(Entries taken from a collection)
____
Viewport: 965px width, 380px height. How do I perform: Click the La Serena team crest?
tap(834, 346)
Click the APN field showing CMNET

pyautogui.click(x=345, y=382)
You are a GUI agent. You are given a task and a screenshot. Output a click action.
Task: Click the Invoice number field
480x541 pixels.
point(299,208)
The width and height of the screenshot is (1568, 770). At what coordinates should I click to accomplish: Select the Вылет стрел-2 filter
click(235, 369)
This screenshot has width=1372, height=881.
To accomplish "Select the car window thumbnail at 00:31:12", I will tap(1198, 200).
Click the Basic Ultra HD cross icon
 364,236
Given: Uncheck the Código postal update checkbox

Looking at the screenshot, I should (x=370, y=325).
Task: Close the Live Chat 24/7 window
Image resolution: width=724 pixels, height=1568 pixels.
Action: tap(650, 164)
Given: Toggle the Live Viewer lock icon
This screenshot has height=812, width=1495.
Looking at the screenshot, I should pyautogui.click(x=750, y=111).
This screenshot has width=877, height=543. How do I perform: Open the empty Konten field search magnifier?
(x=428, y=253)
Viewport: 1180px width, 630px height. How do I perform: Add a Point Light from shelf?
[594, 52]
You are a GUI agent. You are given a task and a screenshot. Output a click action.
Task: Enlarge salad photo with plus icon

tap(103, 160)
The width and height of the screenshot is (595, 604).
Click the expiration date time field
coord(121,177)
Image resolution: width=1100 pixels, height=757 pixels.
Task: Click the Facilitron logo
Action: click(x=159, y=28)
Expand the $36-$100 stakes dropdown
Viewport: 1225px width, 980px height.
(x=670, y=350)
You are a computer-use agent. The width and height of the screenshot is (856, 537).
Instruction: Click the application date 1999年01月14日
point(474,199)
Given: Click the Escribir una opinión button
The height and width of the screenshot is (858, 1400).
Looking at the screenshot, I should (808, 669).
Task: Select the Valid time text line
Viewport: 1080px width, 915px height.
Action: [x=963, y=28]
____
* [TASK] Each line from the one holding "Given: Click the Escribir una opinión button" down to the end of the records above is to be repeated exactly; no other line belongs in the reply.

* [COMPLETED EXERCISE]
Given: Click the Escribir una opinión button
The height and width of the screenshot is (858, 1400).
Looking at the screenshot, I should (808, 669).
Task: Select the Valid time text line
Viewport: 1080px width, 915px height.
Action: [x=963, y=28]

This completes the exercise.